Quando o inimigo volta atrás (e prova que você estava certo)


O Codex

19 de Setembro 2025

Quando o inimigo volta atrás (e prova que você estava certo)

Copywriters, preciso dividir uma cena tragicômica com vocês.

Lembra da Rataria Digital, aquela agência que jurava que “todo mundo pode fazer copy” e que copywriter não era profissão?

Pois bem. Eles atacaram de novo.

Depois de demitirem todo mundo, depois de substituírem redatores por IA, depois de venderem a narrativa de que o copywriting estava morto…

Advinha quem abriu vaga de copywriter no LinkedIn?

Exato. Os mesmos ratos.

E como se não bastasse, ainda tiveram a cara de pau de mandar mensagem para uma ex-colega minha (a Jubileska, do relato passado), perguntando o quanto ela sentia falta de trabalhar com eles.

É sério. É quase cômico.

A estratégia de desvalorizar a escrita, de dizer que o copy morreu, de inflar a folha de pagamento com panelinhas e depois cortar quem realmente entregava valor… bateu de frente com a realidade.

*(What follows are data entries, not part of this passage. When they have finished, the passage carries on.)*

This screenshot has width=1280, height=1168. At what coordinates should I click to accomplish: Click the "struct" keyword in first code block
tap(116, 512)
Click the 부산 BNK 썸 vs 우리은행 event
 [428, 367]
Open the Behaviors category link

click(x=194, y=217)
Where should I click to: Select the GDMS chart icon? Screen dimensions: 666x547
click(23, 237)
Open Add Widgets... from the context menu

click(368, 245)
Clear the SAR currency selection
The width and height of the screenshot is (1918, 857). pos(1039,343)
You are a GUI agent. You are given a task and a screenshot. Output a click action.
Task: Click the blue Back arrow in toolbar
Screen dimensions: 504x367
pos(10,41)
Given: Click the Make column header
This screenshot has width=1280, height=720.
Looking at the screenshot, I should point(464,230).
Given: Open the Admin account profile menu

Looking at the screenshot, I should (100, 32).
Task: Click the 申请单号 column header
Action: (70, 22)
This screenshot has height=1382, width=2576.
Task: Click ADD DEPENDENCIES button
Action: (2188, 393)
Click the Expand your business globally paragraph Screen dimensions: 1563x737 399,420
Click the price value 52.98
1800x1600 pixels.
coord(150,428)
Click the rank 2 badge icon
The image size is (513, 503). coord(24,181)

Eles descobriram o óbvio: sem copy, nada anda.

A profissão, a vida e o storytelling é feita de ciclos

Quando comecei, lá em 2021, a promessa era simples: “faça copy depois do trabalho, até poder largar o CLT.”

E eu comprei essa ideia.

Eu era segurança, passava a madrugada em pé numa guarita, e via no copy a chance de ganhar uma grana extra.

Uma segunda profissão que, aos poucos, virou a principal. Funcionou.

Esse era o ciclo inicial da profissão. Um ciclo saudável, até.

Gente que via valor, que queria aprender uma habilidade de verdade, que estava disposta a trabalhar dobrado até conseguir viver só disso.

Mas aí veio a pandemia e, com ela, a enxurrada.

De repente, todo mundo queria ser copywriter. Só que não pela profissão em si, mas pelo atalho que parecia representar.

Achavam que era só abrir um Google Docs, digitar meia dúzia de palavras ruins e farmar dinheiro.

Só que a maioria não gostava de ler.

Não tinha interesse por interpretação de texto.

Não se importava em entender pessoas.

E, desculpa, mas se você não gosta de gente, nem que seja pra estudar, observar, analisar, você não tem como ser copywriter.

Copy não é alinhamento de fonte no Canva.

Copy é ciência do comportamento humano.

E aí, para acelerar o caos, entrou a inteligência artificial.

Qualquer um com um prompt de meia linha começou a se achar redator.

O mercado foi inundado de textos pasteurizados, rasos, repetitivos.

Foi como se o equilíbrio da profissão tivesse sido arrancado debaixo dos nossos pés.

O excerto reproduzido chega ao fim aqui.